Many years ago, in 1999, I began the ritual of writing morning pages a la Julia Cameron’s the Artist’s Way. At that time, I felt a surge of energy previously unknown.
Everyday, I’d pursue the adventure of watercolours. I’d sit in the light of a window, pull back my futon and play with water and pigment to see what would happen. Everyday a surprise, an experiment!
Evening walks under the stars, often shooting stars that would reaffirm the magic of living. Bursts of conversations with strangers that fueled creative fireworks.
Then, one day, I stopped. Why, I know now, was based on reaching the chapter in the book where it is required to give up reading for a week. That exercise seemed insurmountable and I just stopped working the course.
Watercolour painting stopped. The surge of energy kept going based on natural centrifugal force. I was no longer a battery.

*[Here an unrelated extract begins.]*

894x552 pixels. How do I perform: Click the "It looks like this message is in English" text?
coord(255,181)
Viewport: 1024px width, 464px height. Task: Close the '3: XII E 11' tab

Batteries have pluses and minuses.
The minuses were of dubious benefit to mankind. I had a long-distance cyber romance that ended a man’s employment as a computer teacher. I met up with a sad individual who expected the moon and received a handshake. While I applauded others becoming couples, I felt my secret world pull me away from my own relationship. As I became vastly excited about my inner fantasies, I was less eager to blend with another.
Turmoil and re-evaluation. Bad? Good?
I learned that the super energetic revolution that I was experiencing was a phase, vital for me in order to embark on a new path. I went to my chosen therapy: psychodrama to work out the nuances of what I’d been repressing since childhood. I saw and understood what I wanted to do and I admitted that it could be achieved.
Energetic rebalancing. Not a matter of plus or minus but a matter of clarity of recognition.
I write this as I consider that period in my life when a young woman graduated into womanhood and that ‘maybe someday’ became “what the hell am i waiting for?”.
Not that everything immediately fell into place, but my intention became more clearly focused. I chose to reconnect to my dream of higher artistic education. I chose to deal with a morass of bureaucracy in order to fulfill that desire. Once the choice was made, the path followed.
Eventually, I enrolled in the Creative Arts in Education M.Ed offered by Lesley College and there I finally experienced school as it is meant to be. I found a lush ground for exploring my own curiousity, and found professors, authors and other students who were equally ripe for opening their minds and trekking past prior limitations.
I connected with my own love of research and the quest for answers based on real experiences.
My thesis on Using the Arts to Focus Pupils with ADHD was based on real-life interviews and research. I gleaned common ground from so many sources from various disciplines and, on the way, I learned of many therapists who work their method to help people with ADHD rediscover their own focus through art, movement, music.
My battery re-charged through the rhythm of the research and writing. And it still regenerates as I use mindfulness and creativity to help myself and pupils locate that inner pearl that hums within us all.
Morning pages began a process for me. Perhaps it could work for you.